PROBLEM DESCRIPTION.
Within the records, find every line that includes the word "left" and copy it.

Dataset entries
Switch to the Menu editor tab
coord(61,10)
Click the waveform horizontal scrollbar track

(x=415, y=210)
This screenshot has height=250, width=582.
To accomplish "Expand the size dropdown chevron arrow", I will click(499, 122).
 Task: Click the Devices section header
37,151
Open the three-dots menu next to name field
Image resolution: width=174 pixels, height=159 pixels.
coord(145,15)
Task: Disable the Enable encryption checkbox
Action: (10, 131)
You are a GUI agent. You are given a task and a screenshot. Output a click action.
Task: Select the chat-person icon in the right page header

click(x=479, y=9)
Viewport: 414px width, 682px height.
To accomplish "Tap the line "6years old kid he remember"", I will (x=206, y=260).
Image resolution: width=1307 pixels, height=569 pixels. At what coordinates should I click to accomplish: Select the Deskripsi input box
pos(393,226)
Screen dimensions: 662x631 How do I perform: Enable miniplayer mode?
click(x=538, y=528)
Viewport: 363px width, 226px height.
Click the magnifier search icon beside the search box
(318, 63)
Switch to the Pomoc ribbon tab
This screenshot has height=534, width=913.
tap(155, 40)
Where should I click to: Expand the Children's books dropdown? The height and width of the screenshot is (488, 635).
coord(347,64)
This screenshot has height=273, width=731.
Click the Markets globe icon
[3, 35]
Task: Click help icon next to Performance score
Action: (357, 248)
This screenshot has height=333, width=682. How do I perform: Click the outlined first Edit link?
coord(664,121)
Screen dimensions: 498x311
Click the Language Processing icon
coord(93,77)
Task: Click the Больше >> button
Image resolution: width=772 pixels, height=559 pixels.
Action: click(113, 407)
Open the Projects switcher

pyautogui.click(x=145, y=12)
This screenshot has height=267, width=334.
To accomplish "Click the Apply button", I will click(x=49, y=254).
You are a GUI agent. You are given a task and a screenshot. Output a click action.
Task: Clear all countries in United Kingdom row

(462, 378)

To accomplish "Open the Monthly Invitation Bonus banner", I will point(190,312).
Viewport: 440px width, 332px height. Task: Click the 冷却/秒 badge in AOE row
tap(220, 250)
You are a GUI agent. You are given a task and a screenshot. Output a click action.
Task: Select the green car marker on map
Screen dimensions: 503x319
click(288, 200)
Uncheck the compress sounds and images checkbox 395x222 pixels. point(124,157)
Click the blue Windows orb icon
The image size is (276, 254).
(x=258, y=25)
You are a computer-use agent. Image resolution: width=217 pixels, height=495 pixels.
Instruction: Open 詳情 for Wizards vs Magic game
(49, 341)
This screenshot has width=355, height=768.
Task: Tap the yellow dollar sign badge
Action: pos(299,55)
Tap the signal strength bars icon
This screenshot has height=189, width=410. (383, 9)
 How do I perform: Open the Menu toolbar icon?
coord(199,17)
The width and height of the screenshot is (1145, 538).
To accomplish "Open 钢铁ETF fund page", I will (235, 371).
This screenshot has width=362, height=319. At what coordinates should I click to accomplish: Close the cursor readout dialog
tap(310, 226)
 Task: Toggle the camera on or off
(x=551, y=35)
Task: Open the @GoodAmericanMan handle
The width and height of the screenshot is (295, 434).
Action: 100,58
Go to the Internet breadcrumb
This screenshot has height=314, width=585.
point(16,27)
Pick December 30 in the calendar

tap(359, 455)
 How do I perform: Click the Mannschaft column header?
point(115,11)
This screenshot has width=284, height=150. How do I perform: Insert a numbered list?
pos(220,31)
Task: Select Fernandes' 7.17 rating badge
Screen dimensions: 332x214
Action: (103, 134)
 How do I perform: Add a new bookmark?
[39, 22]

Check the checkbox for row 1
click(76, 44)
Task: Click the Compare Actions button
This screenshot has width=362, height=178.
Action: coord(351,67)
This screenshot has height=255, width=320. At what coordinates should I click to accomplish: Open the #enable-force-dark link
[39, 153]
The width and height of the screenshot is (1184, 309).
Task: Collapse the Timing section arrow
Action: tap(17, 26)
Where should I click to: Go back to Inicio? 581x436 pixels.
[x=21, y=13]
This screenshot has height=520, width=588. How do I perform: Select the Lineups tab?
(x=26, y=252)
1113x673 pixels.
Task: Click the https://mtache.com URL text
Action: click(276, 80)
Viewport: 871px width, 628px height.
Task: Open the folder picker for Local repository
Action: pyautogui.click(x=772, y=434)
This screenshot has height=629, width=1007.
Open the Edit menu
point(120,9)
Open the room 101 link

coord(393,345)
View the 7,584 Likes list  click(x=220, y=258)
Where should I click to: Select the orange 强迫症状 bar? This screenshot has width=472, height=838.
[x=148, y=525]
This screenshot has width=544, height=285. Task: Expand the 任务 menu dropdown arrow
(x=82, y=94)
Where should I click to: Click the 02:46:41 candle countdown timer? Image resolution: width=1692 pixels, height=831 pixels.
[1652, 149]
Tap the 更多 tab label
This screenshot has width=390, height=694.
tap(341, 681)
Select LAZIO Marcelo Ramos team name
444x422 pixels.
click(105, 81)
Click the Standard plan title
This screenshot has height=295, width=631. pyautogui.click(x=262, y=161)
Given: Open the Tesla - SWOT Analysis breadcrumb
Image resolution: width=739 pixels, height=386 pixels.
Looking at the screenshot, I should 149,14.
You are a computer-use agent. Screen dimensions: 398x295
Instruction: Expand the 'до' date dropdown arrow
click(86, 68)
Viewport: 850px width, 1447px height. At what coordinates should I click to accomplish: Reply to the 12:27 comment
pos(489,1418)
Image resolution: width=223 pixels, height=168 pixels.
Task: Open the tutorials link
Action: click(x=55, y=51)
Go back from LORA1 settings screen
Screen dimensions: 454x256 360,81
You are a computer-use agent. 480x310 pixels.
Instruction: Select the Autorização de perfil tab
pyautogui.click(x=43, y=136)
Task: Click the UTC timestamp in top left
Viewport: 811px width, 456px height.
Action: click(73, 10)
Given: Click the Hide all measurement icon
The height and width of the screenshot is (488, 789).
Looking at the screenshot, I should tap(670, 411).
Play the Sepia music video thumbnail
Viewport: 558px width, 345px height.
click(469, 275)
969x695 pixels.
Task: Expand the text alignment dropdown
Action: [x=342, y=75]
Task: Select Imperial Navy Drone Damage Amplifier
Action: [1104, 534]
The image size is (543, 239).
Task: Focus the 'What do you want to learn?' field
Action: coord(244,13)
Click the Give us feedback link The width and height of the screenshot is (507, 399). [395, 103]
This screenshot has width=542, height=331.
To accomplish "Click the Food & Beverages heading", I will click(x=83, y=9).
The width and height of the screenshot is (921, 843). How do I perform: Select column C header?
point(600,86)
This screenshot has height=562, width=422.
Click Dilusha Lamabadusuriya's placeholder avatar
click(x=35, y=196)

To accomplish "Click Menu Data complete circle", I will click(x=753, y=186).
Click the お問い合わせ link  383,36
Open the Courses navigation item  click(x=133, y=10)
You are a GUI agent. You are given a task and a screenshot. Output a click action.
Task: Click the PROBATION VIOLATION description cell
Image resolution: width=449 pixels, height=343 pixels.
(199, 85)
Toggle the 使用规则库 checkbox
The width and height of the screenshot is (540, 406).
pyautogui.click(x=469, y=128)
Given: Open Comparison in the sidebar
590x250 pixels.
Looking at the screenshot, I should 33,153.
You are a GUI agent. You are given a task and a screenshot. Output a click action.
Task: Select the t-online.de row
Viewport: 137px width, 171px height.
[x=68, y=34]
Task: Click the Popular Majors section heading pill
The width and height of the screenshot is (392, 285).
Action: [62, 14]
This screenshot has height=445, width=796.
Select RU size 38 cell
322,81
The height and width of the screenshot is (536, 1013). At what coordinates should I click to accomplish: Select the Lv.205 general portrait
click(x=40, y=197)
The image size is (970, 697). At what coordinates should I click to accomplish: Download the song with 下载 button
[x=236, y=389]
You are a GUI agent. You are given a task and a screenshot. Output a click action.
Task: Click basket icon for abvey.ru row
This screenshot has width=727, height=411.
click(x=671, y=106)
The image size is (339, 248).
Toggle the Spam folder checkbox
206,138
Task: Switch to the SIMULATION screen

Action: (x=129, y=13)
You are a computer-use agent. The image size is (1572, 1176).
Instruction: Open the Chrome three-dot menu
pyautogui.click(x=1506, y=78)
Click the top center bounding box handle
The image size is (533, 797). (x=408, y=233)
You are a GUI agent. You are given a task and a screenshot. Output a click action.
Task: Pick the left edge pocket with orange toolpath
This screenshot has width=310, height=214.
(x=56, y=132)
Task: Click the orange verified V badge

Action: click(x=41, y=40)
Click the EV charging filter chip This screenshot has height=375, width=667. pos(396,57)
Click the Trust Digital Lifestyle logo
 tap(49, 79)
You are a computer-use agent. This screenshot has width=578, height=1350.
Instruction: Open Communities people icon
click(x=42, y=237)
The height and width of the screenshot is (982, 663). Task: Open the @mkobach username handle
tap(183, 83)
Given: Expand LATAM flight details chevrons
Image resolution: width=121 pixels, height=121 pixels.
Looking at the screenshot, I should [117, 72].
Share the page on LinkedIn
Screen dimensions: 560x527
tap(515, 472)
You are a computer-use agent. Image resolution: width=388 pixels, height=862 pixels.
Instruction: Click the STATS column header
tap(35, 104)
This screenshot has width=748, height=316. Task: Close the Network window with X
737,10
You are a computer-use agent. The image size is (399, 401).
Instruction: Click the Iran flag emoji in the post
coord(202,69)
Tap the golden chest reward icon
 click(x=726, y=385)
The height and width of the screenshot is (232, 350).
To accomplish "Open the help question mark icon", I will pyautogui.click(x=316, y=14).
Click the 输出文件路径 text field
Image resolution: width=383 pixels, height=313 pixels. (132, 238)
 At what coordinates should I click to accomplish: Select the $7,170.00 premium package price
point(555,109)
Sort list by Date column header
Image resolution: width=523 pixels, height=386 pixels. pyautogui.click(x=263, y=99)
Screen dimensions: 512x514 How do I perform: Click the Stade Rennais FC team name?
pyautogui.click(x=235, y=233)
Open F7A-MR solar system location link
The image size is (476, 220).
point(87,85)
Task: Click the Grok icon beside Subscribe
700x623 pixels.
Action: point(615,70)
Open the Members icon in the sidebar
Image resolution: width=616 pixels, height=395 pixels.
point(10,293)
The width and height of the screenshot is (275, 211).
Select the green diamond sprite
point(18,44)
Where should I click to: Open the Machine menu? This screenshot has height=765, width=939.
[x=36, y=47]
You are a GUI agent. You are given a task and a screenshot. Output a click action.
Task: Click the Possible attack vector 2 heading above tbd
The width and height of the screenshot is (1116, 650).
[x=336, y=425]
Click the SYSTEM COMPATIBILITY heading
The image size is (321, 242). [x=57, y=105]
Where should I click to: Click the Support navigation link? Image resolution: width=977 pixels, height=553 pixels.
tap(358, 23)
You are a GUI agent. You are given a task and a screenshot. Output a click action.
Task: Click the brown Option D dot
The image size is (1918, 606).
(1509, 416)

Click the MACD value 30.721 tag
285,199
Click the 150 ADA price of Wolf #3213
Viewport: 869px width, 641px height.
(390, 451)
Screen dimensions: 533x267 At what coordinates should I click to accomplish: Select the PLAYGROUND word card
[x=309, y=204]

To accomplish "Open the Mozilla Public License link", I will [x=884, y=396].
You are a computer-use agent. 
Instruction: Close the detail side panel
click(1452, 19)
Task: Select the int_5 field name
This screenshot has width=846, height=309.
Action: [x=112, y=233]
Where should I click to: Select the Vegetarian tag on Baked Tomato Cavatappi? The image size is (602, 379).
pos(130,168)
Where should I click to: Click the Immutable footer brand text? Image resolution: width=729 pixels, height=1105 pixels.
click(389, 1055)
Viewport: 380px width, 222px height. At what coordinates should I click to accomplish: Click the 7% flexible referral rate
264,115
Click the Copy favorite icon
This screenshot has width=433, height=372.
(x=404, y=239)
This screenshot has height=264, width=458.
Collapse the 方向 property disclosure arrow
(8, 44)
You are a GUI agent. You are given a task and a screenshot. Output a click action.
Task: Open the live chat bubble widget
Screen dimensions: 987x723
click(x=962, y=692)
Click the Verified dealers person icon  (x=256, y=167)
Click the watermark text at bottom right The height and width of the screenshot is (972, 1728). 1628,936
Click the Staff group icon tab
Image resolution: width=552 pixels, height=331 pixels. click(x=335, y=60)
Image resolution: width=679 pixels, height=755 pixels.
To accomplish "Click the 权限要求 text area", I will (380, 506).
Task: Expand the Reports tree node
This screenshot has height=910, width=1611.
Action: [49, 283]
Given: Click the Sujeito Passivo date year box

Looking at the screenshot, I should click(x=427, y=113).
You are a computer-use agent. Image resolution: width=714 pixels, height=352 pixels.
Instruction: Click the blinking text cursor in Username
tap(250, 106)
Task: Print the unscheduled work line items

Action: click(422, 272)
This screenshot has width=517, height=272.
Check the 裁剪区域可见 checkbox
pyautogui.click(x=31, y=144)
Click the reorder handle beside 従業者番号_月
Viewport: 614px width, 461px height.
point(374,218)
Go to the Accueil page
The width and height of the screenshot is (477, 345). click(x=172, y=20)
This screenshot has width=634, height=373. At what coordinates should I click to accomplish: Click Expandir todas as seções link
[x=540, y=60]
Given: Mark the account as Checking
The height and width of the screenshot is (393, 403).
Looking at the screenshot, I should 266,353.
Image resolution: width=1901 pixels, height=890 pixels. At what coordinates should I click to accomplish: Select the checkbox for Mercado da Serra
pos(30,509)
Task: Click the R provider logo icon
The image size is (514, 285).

RESPONSE.
Task: Click the UTC timestamp in top left
Task: Pick the left edge pocket with orange toolpath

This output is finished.